How to approve or reject a policy review
- The Reviewer will receive an email prompting review of the policy.
- In the policy record, got to the Approval History section. Select the Reassign, Approve, or Reject.
- If ‘Re-assign is chosen, select the Policy Owner from the look up menu in the Re-assign Approval screen, add any comments and select ‘Re-assign Approval Request’.
- If the ‘Approve/Reject’ is selected, add any comments in the ‘Approve/Reject’ screen and select either ‘Approve’ or ‘Reject’.
- The Policy Owner and Author will receive and email notification that the policy has been approved and published or rejected and requires further action.
- If the policy is approved, the policy record status will automatically change to ‘Published’
The policy contact section is to assign individuals who will need to provide policy consent when the policy is published. The system will email the contacts either manually or automatically when Policy Consent Notification is kick off. To automatically kick off policy consent, contact email@example.com to turn on this automation. To manually kick off the consent, follow the steps under Policy Consent. See details on the policy consent workflow under policy consent section.

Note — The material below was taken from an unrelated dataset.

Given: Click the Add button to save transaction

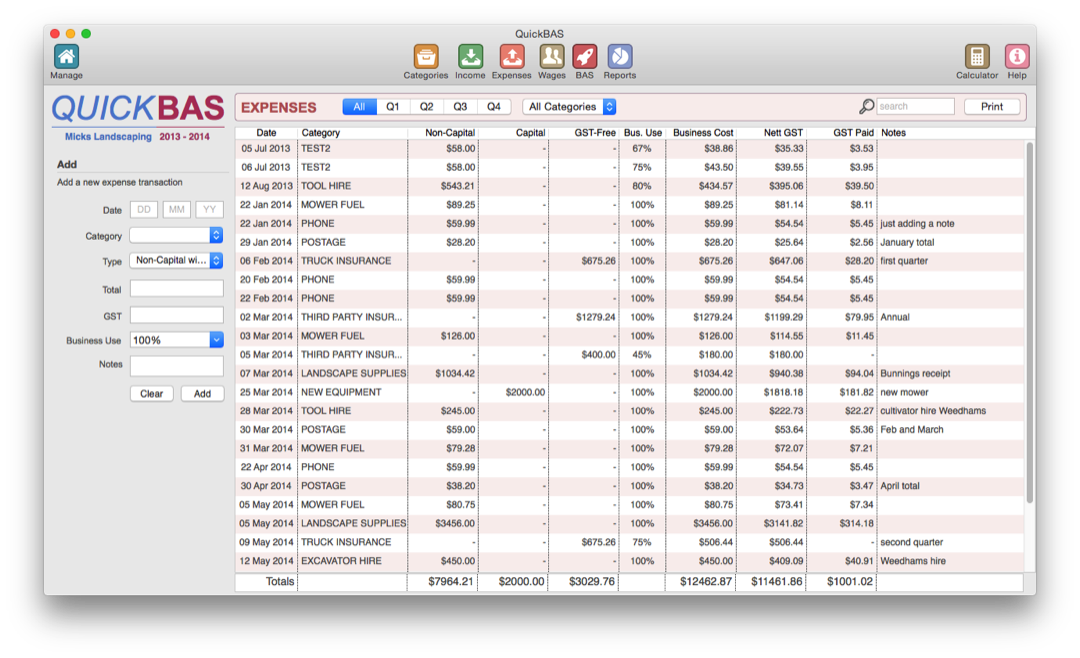Looking at the screenshot, I should 202,393.
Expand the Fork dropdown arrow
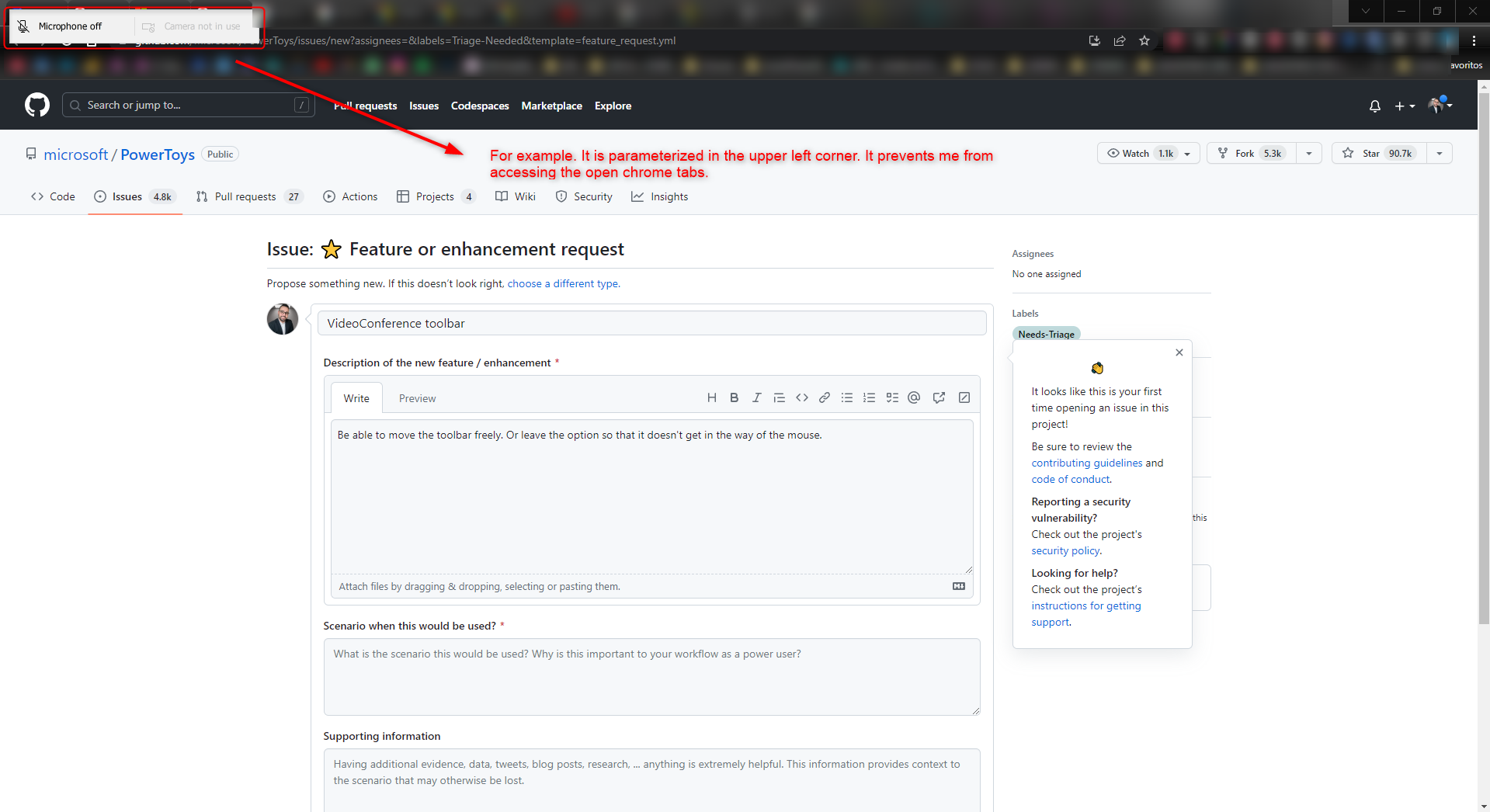This screenshot has height=812, width=1490. point(1308,153)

How to assign Policy Contacts
- Go to the Contact tab
- Select all the contact to assign to policy
- Click on the button Map to Policy Contacts
Note: When mapping contacts to policy, you can only map up to 100 contacts at a time.
This process collects acknowledgments for published policies and maintains an audit log for Policy Training and Awareness. The system will email each Policy Content a training request. The training page will have a link to the actual policy document and any additional training material link you want to add. Each contact is required to submit their consent at least annually for audit trail.